Exercise objective ->
Set down all the entries again, word for word.
┌─ Information shown
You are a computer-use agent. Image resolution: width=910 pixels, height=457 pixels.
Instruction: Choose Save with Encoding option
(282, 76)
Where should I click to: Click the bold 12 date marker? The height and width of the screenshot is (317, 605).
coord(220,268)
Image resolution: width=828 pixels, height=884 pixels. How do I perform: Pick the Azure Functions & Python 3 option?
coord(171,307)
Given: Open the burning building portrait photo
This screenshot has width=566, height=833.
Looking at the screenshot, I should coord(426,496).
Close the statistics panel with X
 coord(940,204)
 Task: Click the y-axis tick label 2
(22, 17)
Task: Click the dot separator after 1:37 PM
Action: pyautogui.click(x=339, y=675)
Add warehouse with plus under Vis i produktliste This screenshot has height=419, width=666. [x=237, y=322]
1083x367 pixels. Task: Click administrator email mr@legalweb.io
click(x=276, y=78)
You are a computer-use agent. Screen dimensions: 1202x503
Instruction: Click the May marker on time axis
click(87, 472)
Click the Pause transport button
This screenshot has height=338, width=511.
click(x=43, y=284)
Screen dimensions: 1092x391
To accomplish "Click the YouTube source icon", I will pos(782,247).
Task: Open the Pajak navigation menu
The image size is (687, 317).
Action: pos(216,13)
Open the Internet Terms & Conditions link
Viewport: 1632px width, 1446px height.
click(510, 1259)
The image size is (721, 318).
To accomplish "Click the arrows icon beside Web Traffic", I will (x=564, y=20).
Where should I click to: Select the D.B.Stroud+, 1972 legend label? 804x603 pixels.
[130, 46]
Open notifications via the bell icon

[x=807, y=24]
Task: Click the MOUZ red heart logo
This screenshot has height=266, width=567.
└─
Written answer ->
You are a computer-use agent. Image resolution: width=910 pixels, height=457 pixels.
Instruction: Choose Save with Encoding option
(282, 76)
Where should I click to: Click the bold 12 date marker? The height and width of the screenshot is (317, 605).
coord(220,268)
Image resolution: width=828 pixels, height=884 pixels. How do I perform: Pick the Azure Functions & Python 3 option?
coord(171,307)
Given: Open the burning building portrait photo
This screenshot has width=566, height=833.
Looking at the screenshot, I should coord(426,496).
Close the statistics panel with X
 coord(940,204)
 Task: Click the y-axis tick label 2
(22, 17)
Task: Click the dot separator after 1:37 PM
Action: pyautogui.click(x=339, y=675)
Add warehouse with plus under Vis i produktliste This screenshot has height=419, width=666. [x=237, y=322]
1083x367 pixels. Task: Click administrator email mr@legalweb.io
click(x=276, y=78)
You are a computer-use agent. Screen dimensions: 1202x503
Instruction: Click the May marker on time axis
click(87, 472)
Click the Pause transport button
This screenshot has height=338, width=511.
click(x=43, y=284)
Screen dimensions: 1092x391
To accomplish "Click the YouTube source icon", I will pos(782,247).
Task: Open the Pajak navigation menu
The image size is (687, 317).
Action: pos(216,13)
Open the Internet Terms & Conditions link
Viewport: 1632px width, 1446px height.
click(510, 1259)
The image size is (721, 318).
To accomplish "Click the arrows icon beside Web Traffic", I will (x=564, y=20).
Where should I click to: Select the D.B.Stroud+, 1972 legend label? 804x603 pixels.
[130, 46]
Open notifications via the bell icon

[x=807, y=24]
Task: Click the MOUZ red heart logo
This screenshot has height=266, width=567.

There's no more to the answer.